ABSTRACT – Project 2 Kidney transplantation is the preferred treatment for end-stage renal failure due to improved patient survival, quality of life, and healthcare costs compared to dialysis. However, sensitized patients with preformed human leukocyte antigen (HLA) antibodies due to prior exposure to allogeneic HLA via transfusion, pregnancy, and previous transplantation face lower rates of transplantation that result in higher waitlist mortality. Furthermore, even if these patients are transplanted after desensitization, they frequently have worse short- and long-term graft survival compared to non-sensitized patients due to increased risk of rejection. We have shown that a combination of plasma cell targeting with proteasome inhibitor (carfilzomib) and co-stimulation blockade with belatacept reduces preformed antibody prior to kidney transplantation in sensitized nonhuman primates (NHP). Together with cytolytic induction, this pharmacological desensitization prevented early antibody-mediated rejection (AMR) and significantly prolonged graft survival in sensitized recipients. However, the peri-transplant desensitization was not able to control late AMR. Interestingly, post-transplant belatacept was able to suppress donor-specific antibody (DSA), disrupt germinal centers, and prevent plasma cell increase in NHP following depletion. This approachachievedprolonged graft survival with less AMR but promoted significant complications including viral reactivation and post-transplant lymphoproliferative disorders (PTLD). We hypothesize that the more specific (and even donor-specific) targeting of humoral responses including B cells, plasma cells, and complement may better control post-transplant AMR in sensitized hosts and create a therapeutic window to induce donor-specific tolerance. We will evaluate guided homeostatic repopulation with apoptotic donor cells for re-establishing an immune repertoire that favors transplantation tolerance. To explore this hypothesis, we propose 3 specific aims: 1) To evaluate adjuvant therapies targeting down-stream post-transplant humoral responses following desensitization. 2) To determine efficacy of antigen-specific pro-tolerant approaches in highly sensitized NHPs recipients. 3) To identify the functional phenotype of allo-specific T and B cell repertoires required to establish tolerance in sensitized recipients.

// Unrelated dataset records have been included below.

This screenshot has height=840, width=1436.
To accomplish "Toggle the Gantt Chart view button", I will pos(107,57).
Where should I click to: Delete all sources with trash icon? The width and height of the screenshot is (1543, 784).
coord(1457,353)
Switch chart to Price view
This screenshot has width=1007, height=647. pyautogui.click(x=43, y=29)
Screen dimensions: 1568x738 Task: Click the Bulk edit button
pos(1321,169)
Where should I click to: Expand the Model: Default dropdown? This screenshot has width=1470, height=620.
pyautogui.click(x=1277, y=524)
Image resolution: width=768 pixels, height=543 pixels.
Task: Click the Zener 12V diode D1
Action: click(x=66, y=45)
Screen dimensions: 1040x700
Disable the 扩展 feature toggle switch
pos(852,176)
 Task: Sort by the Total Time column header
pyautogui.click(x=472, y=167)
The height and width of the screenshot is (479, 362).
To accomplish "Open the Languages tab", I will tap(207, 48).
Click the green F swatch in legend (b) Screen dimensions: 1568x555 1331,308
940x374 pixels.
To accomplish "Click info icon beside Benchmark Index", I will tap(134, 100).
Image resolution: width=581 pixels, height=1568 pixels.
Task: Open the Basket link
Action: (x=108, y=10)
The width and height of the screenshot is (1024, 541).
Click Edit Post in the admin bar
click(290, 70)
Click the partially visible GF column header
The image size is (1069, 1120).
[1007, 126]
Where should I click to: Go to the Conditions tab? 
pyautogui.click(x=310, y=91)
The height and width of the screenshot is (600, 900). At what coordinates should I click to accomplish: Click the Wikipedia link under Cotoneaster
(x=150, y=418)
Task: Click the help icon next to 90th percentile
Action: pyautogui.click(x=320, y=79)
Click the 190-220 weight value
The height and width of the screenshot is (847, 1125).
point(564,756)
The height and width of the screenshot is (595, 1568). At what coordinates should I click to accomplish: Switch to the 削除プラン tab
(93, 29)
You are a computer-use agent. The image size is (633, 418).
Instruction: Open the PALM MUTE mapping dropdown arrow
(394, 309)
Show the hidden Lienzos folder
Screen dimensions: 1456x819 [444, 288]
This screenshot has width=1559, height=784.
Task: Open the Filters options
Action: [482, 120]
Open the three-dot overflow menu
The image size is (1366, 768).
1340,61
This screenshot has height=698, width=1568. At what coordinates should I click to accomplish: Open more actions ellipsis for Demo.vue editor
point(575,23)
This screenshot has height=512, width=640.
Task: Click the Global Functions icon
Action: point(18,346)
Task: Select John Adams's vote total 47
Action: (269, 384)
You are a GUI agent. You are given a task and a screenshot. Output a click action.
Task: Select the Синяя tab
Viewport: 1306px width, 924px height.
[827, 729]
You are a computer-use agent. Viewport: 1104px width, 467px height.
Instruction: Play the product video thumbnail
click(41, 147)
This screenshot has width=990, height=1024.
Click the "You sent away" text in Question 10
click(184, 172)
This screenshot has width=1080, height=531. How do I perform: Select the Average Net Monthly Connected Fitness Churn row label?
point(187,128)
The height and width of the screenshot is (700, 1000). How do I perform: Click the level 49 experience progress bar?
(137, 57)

摘要-项目2 肾移植是终末期肾衰竭的首选治疗方法，因为它可以提高患者的生存率， 生活质量和医疗成本。然而，使用预成型人体的致敏患者 白细胞抗原（HLA）抗体，由于先前通过输血、妊娠和 以前的移植面临较低的移植率，导致较高的等待名单死亡率。此外，委员会认为， 即使这些患者在脱敏后进行移植，他们也经常会有更差的短期和长期反应。 与非致敏患者相比，由于排斥风险增加，移植物存活率降低。我们已经证明， 浆细胞靶向与蛋白酶体抑制剂（卡非佐米）的组合和共刺激阻断与 belatacept减少致敏非人灵长类动物（NHP）肾移植前形成的抗体。 与细胞溶解诱导一起，这种药理学脱敏阻止了早期抗体介导的细胞毒性。 排斥反应（AMR），并显着延长移植物的存活在致敏受体。然而，移植前后 脱敏不能控制晚期AMR。有趣的是，移植后贝拉西普能够抑制 供体特异性抗体（DSA）破坏生发中心，并防止NHP中浆细胞增加 耗尽这种方法延长了移植物的存活时间，减少了AMR，但增加了严重的并发症 包括病毒再活化和移植后淋巴增生性疾病（PTLD）。我们假设 更特异性（甚至是供体特异性）靶向体液应答，包括B细胞、浆细胞， 补体可以更好地控制致敏宿主中的移植后AMR，并创造一个治疗窗口， 诱导供体特异性耐受。我们将评估凋亡供体细胞的引导稳态再增殖， 重建有利于移植耐受的免疫库。为了验证这个假设，我们 提出3个具体目标：1）评估针对移植后体液免疫下游的辅助治疗， 脱敏后的反应。2)为了确定抗原特异性促耐受方法在 高度敏感的国家卫生方案受益者。3)鉴定同种异体特异性T和B细胞库的功能表型 需要在致敏受体中建立耐受性。